If the target gene is the first gene in an operon, the site will be linked to this operon when imported.

Managing users

Click the Add user button in the administration panel menu to add a new user with administration permissions. Users can have permissions to view, add or edit the data, manage other user accounts, view, add or delete tasks in the jobs queue etc. You can find more about Django administration panel in this tutorial:

https://developer.mozilla.org/en-US/docs/Learn/Server-side/Django/Admin_site

Managing data in administration panel pages

Use administration panel pages to view, modify, add or delete data records. A page displays a list of records of a certain type.

To add a record, click an Add link in the top right part of the page.

To delete one or more records, select the records by clicking on checkboxes, choose the Delete action from the dropdown Actions menu and press Go.

To modify a record, click on it. Make the changes in the edit page for the record, then press SAVE, Save and add another, or Save and continue editing to save the record.

Records of many content types are auto-generated during genome import and do not need human intervention. Other content types (for example, regulons, gene annotations or strain and sample metadata records) have specialized tools for data import. So, only some content types are described in detail in this section: configuration parameters, genomes and tags.

Configuration parameters (configs)

View configuration parameters path: admin/browser/config/

To modify a configuration parameter, click on its name, change its properties and press the save button. Param is a parameter name, Value is a parameter value.

Add configuration parameter path: admin/browser/config/add/

Genomes

View genomes path: admin/browser/genome/

Click on the Add genome link opens the genomes import tool (see “Use GenomeDepot administration tools for data import”).

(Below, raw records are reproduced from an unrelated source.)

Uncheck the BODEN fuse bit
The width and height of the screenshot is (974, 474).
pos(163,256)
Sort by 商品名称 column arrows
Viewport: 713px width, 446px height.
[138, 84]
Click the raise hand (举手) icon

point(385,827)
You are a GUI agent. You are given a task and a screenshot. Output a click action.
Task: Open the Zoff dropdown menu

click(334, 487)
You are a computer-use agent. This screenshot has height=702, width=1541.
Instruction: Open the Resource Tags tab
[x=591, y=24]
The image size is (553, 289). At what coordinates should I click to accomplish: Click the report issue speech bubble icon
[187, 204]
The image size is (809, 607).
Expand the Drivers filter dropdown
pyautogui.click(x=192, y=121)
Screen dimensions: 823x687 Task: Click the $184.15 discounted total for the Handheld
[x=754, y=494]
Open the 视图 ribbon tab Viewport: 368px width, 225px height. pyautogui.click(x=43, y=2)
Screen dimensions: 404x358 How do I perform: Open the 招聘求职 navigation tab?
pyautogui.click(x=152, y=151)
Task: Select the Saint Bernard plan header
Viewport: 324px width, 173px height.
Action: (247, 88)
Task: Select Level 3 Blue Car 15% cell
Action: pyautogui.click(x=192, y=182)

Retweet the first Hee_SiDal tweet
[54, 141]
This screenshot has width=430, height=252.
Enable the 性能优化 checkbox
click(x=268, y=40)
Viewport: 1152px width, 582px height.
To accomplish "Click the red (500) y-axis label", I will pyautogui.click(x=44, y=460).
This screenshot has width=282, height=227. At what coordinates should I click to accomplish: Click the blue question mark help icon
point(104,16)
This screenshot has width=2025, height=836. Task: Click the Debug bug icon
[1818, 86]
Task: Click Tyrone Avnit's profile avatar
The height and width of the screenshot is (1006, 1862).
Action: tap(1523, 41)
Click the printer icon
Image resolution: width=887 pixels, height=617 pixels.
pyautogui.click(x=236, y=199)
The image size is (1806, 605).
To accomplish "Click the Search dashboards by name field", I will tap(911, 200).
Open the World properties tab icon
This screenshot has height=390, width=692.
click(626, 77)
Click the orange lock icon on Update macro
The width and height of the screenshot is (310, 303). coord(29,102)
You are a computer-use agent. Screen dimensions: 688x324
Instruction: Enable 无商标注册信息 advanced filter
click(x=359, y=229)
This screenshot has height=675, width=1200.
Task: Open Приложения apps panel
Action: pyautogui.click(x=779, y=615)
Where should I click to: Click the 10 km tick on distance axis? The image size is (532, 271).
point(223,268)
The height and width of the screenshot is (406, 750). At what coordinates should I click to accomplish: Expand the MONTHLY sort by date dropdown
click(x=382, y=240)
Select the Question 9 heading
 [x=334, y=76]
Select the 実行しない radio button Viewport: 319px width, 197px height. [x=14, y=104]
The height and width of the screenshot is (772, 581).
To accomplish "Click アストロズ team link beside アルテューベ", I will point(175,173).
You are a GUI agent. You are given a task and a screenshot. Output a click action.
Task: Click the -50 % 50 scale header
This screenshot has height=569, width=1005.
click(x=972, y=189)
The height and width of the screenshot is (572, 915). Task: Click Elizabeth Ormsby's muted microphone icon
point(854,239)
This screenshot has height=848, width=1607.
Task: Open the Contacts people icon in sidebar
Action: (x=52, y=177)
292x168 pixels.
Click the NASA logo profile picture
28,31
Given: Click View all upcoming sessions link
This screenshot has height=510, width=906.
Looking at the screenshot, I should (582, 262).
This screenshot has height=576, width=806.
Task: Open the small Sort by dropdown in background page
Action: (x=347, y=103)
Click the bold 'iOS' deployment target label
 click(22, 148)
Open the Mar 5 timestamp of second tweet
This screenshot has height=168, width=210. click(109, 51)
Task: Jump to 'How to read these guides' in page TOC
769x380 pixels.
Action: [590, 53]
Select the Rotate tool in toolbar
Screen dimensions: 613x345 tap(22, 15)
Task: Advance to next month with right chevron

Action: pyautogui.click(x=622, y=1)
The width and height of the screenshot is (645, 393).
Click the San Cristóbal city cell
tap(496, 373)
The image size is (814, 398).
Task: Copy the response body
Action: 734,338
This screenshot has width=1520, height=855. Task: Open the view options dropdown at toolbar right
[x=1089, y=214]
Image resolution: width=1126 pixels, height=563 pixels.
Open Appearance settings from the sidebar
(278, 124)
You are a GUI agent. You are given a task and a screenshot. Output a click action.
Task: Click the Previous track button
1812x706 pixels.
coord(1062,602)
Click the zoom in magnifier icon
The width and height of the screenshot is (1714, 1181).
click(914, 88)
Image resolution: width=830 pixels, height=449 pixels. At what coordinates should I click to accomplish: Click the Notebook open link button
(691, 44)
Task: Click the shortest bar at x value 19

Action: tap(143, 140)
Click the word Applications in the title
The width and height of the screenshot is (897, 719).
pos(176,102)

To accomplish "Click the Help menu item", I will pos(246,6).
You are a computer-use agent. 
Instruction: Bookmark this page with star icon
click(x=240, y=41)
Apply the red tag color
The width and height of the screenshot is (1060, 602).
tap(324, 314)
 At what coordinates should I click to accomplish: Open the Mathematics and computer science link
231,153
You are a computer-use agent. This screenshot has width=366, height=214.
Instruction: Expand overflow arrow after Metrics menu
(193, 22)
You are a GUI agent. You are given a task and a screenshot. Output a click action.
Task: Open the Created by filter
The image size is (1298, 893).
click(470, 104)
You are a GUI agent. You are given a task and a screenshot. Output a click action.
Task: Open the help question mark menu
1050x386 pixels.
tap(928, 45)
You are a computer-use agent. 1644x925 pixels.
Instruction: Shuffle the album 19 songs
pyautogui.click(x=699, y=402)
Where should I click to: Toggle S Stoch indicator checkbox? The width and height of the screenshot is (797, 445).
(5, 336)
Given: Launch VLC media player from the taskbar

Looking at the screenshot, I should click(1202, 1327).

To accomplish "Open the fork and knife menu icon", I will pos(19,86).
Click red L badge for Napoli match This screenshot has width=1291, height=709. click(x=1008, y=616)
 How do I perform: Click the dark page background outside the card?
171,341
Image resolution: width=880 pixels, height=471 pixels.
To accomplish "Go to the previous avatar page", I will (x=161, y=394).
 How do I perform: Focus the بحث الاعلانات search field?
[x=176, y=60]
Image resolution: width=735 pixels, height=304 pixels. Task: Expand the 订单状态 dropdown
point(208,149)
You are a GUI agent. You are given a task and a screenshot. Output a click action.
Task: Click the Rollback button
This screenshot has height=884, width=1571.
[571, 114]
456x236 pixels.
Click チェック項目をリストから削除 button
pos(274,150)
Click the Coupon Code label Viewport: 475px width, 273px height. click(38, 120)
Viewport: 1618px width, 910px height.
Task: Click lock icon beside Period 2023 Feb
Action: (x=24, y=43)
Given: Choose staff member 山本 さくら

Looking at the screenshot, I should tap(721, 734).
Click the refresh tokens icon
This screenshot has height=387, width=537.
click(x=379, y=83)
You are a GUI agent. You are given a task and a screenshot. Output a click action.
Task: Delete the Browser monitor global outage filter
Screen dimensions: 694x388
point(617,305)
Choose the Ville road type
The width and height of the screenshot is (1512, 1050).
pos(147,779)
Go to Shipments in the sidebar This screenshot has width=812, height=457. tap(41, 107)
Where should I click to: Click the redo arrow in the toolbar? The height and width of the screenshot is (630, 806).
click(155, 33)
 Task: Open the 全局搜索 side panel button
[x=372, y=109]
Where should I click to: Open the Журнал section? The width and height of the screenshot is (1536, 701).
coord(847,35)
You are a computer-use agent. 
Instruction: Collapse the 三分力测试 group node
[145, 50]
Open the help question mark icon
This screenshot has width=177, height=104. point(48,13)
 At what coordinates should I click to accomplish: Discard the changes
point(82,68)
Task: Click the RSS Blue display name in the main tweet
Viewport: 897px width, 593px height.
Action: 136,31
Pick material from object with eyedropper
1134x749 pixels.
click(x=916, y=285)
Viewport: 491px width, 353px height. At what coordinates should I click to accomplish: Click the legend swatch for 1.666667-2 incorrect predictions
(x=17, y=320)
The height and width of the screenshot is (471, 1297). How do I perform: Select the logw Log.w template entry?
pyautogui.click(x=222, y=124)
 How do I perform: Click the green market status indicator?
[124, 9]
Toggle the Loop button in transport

Commands available from the Actions menu for genomes

Delete genomes: select genomes in the list, choose “Delete genomes” in the Actions list and press “Go”. This action correctly deletes all genes, operons and sites associated with the deleted genomes and re-builds nucleotide and protein BLAST databases. Do not use the “Delete” button in the genome change page.

Run annotation tools: select genomes in the list, choose “Run annotation tools” in the Actions list and press “Go”. In the new window, check the tools to run and press “Start tools”.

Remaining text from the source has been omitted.